Task: In the workout passage, how many sets and reps does the strength-focused training regimen use?
>> begin Passage to read
Two of my biggest inspirations as an artist are Boris Vallejo and Julie Bell, two amazing fantasy artists; and Julie is a bodybuilder. It’s hard to find a Check out this site http://www.borisjulie.com/ for their artwork. I use the second-person a lot, because it’s just easier for me to write that way. A friend of mine said to master the basics before getting into anything too advanced, and he’s right. You’ve got to walk before you can run. I’m always afraid of missing out on some important detail that will eventually lead to me looking back on months of work and shouting “D’oh!” I couldn’t help looking up more info anyway, so I focused my search on basic exercises and routines that I could follow for 6 months to a year. After all, consistency is vital to a good workout plan. While multiple sources show some slight variances, my ultimate determination is that these five exercises will hit the most important muscles: Squats, Deadlifts, Bent Over Rows (or Pull-ups if you’re so inclined), Bench Press and Military Press. Bodybuilding.com has images and videos for all of these exercises. I sometimes need help with my form on Deadlifts and Squats.
Here’s Julie. She doesn’t compete anymore but she still works out. If you look at her art, you can see that she’s probably been a model for a lot of the figures. Do a quick google search for her name and you’ll see what I’m talking about.
Remember to keep the form correct, mainly to avoid injury, but also to get the most out of your exercise. Also, don’t train your ego. Don’t lift too heavy, lift enough to get your workout and get tired. A lot of pros say train to failure, when you can’t move your muscles anymore, but I think that without someone to spot you that’s a little dangerous. I get as close as possible without trying to murder myself.
At the gym, to best begin gaining overall muscle development, a moderate range of 3 sets of 10 is the way to go; however, the body will adapt over time. It becomes necessary to change up the routine to either a more muscle-endurance building regimen, or a more strength focused training regimen. Suggestion: 1st month, go Muscle-endurance, using 3 sets of 15 or more. This regimen will activate any muscle memory if you are not where you once were in terms of strength and size, as well as help to prevent injury. for the 2nd month, go for the moderate regimen, and for the 3rd regimen, go for the more strength focused training regimen (5 sets of 5 reps). This order will allow you to “warm up” to the heavier requirements of the strength training regimen.
>> end Passage to read
>> begin Dataset content
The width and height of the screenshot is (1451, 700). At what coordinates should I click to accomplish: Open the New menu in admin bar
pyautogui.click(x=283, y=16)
>> end Dataset content
Expected output: 5 sets of 5 reps.